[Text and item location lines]

____

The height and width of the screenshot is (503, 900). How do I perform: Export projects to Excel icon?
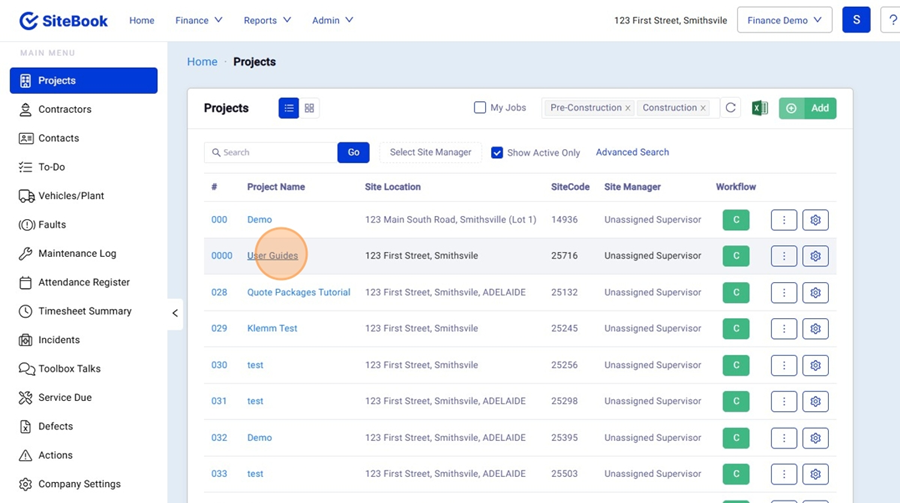pos(760,108)

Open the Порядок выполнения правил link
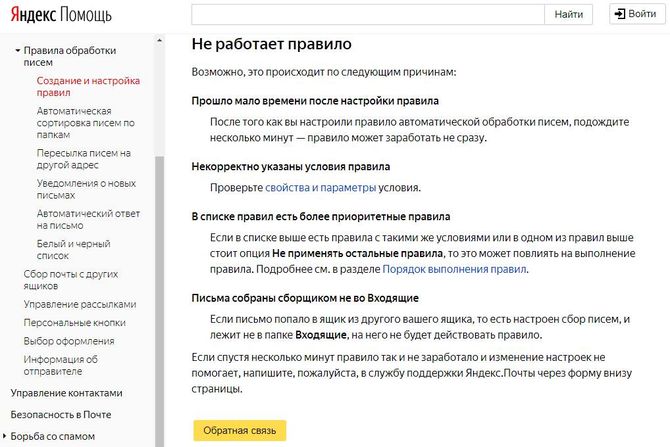(x=454, y=269)
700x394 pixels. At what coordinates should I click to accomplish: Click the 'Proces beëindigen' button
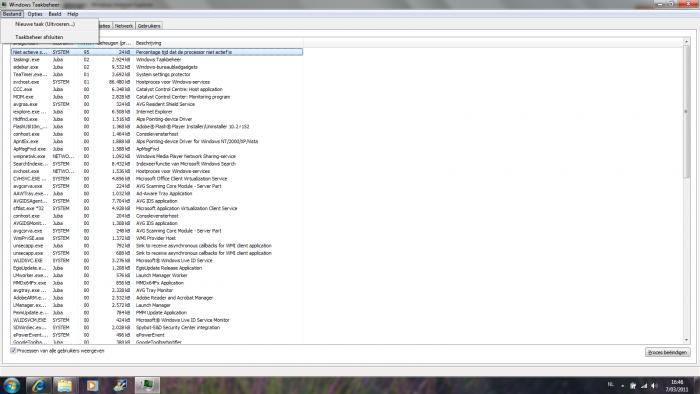(x=667, y=352)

____

_The exercise_:
Recast the lines above as a two-column CSV with the headers "instruction" and "location". Give one row per line, with its wording and its answer each in one quoted field and line breaks turned into spaces, and leave out the pictures.

_Exercise solution_:
instruction,location
"The height and width of the screenshot is (503, 900). How do I perform: Export projects to Excel icon?","pos(760,108)"
"Open the Порядок выполнения правил link","(x=454, y=269)"
"700x394 pixels. At what coordinates should I click to accomplish: Click the 'Proces beëindigen' button","(x=667, y=352)"